The One57 luxury condominium on West 57th Street received $65.6 million in 421-a tax breaks, Met Council executive director Ava Farkas noted at the Dec. 1 rally. In exchange, the developer paid for 66 units of affordable housing in the Bronx. If the city had used that money to build housing directly, she added, it could have created 367 apartments. 

Donald Trump has received more than $45 million in 421-a subsidies, Farkas added: $25 million for the Trump Tower, after he sued the city for trying to deny him the exemption, and $20.8 million for the Trump Plaza co-ops on the Upper East Side.

The about 80 people there chanted “No Trump Tax Break!”

City Council Housing Committee chair Jumaane Williams (D-Brooklyn) rejected developers’ contention that they can’t afford to build in New York without the subsidy, saying that the city has issued construction permits at the same rate since it expired. 

Williams has introduced legislation that would require the city Department of Housing Preservation and Development to audit buildings receiving benefits under 421-a to ensure that they are complying with affordability requirements. On In November, HPD warned the owners of 178 buildings that their benefits might be revoked retroactively for violating rent-regulation requirements. In September, it revoked $4.5 million in 421-a benefits for 35 buildings on similar grounds. 

The ProPublica investigative-news service reported in October that more than 4,000 rental properties paying reduced property taxes under the program had never received a certificate from HPD that they had registered apartments for rent stabilization. HPD had a years-long backlog of applications, it said, and the city Department of Finance lets owners claim 421-a tax breaks without the certificate. The vast majority, ProPublica said, were small buildings in gentrifying outer-borough neighborhoods.

Mayor Bill de Blasio’s administration, however, backs reviving 421-a. Public Advocate Letitia James praised the program and its prospects for restoration at a Nov. 29 gathering of labor leaders.

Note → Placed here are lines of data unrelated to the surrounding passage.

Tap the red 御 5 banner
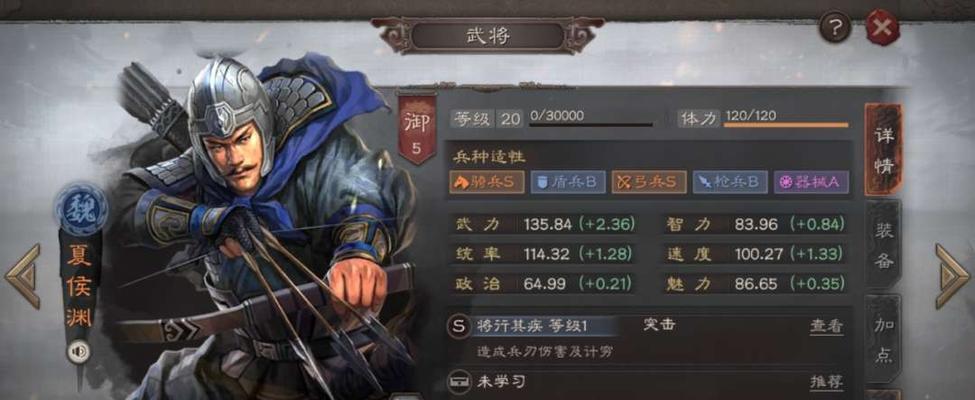[417, 128]
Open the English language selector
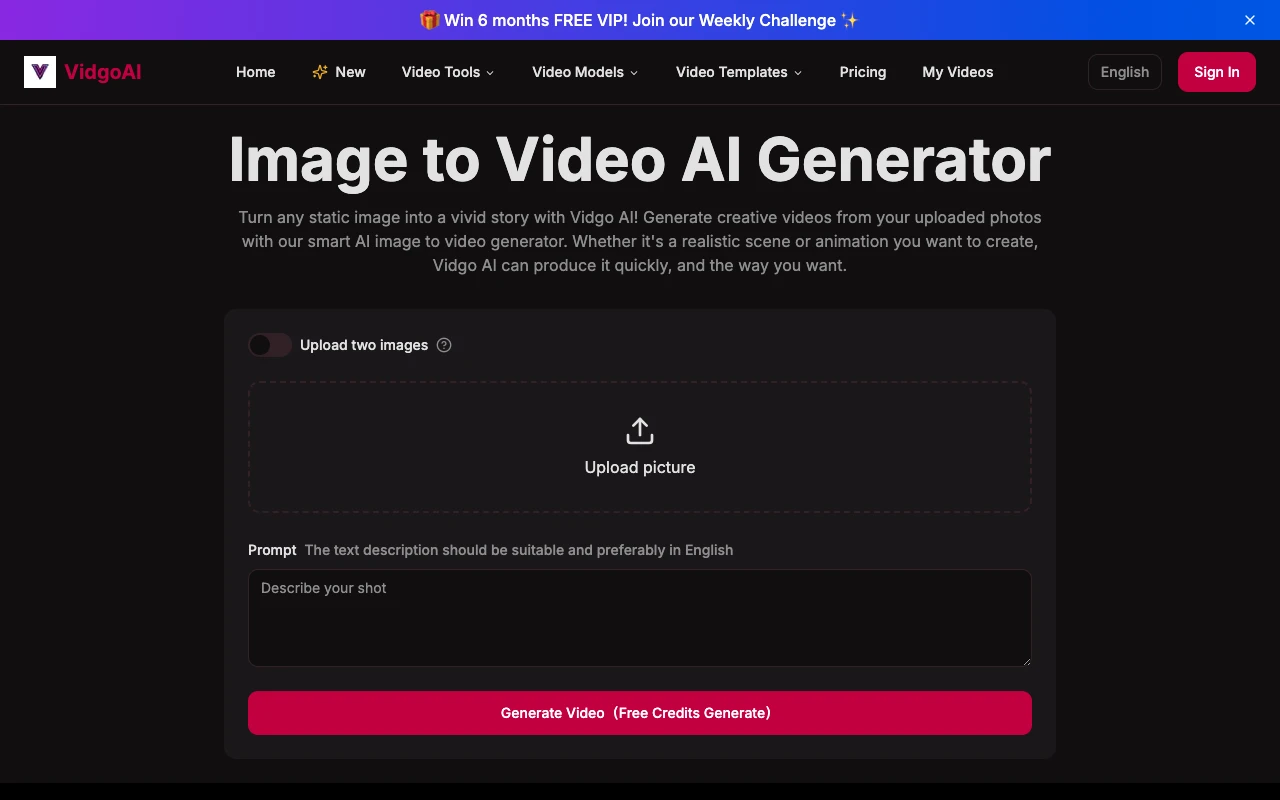This screenshot has height=800, width=1280. point(1124,72)
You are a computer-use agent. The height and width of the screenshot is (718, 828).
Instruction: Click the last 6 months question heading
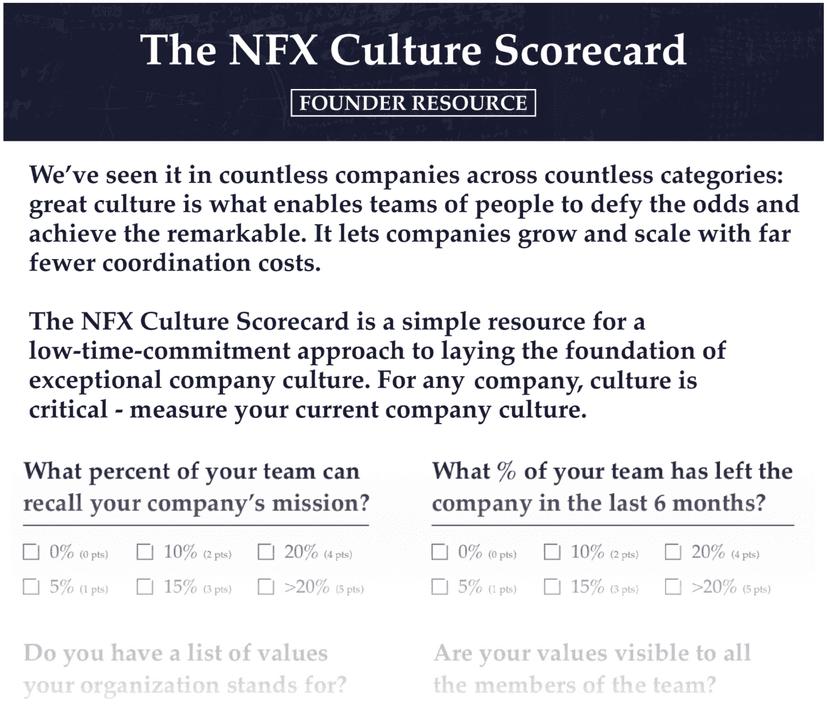coord(613,487)

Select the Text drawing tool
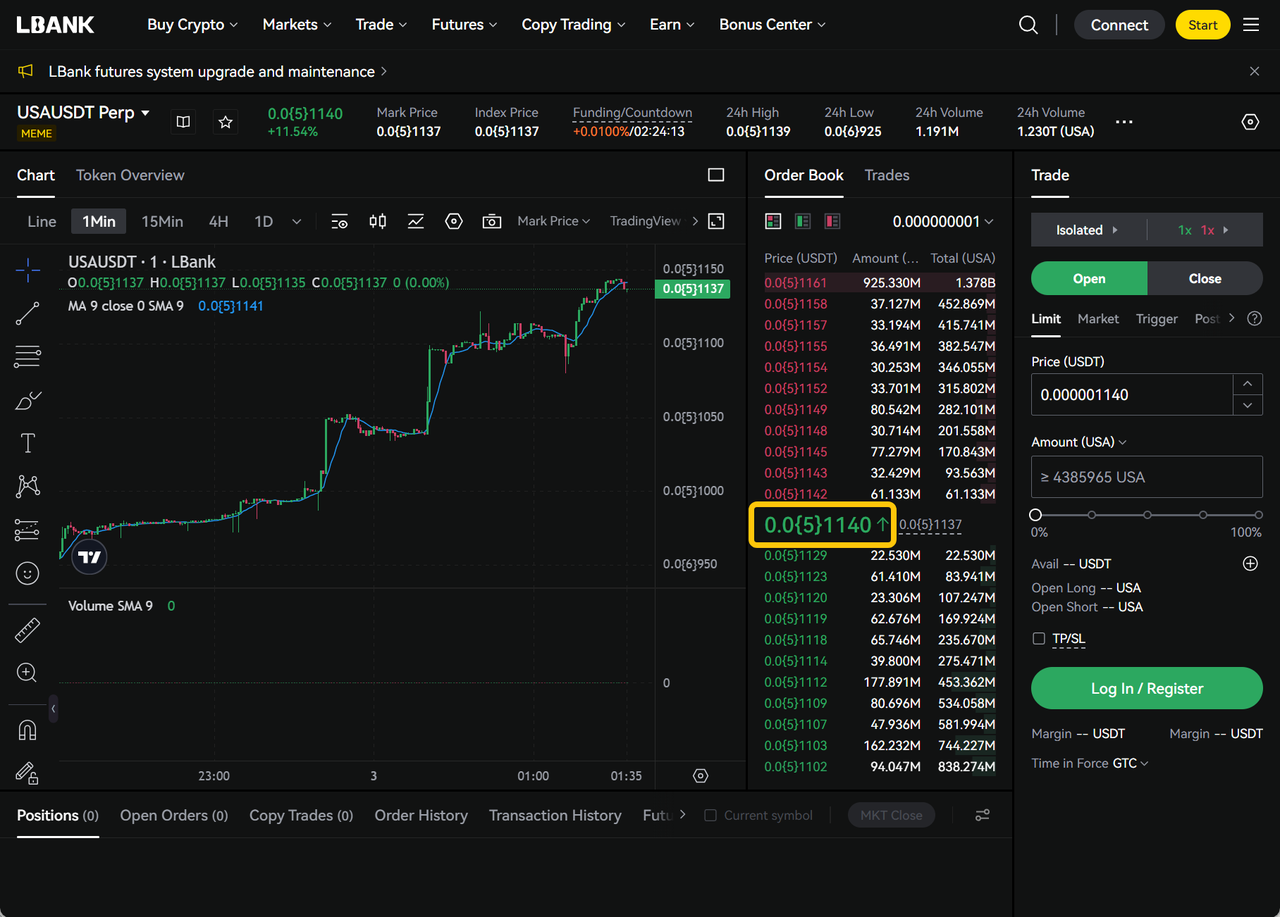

Cuomo was also pushing the Legislature to consider other issues in a special session, including approving $2 billion in housing funds and enacting term limits for themselves—with the bait being that legislators haven’t had a salary increase since 1999, and would have to wait until 2019 if they don’t vote one by Dec. 31. 

 “I don’t understand the rush,” Assemblymember Victor Pichardo (D-Bronx) said Dec. 1. It would be more urgent, he suggested, to hold a special session to pass laws protecting immigrants before Trump becomes President.

State Sen. Liz Krueger (D-Manhattan) said Cuomo’s claim that 421-a has to be passed to authorize the $2 billion in housing funds is “not true.” If the program was renewed in a special session, she added, “I’m concerned that they could do it as a ‘one big ugly’”—an omnibus bill containing several unrelated proposals.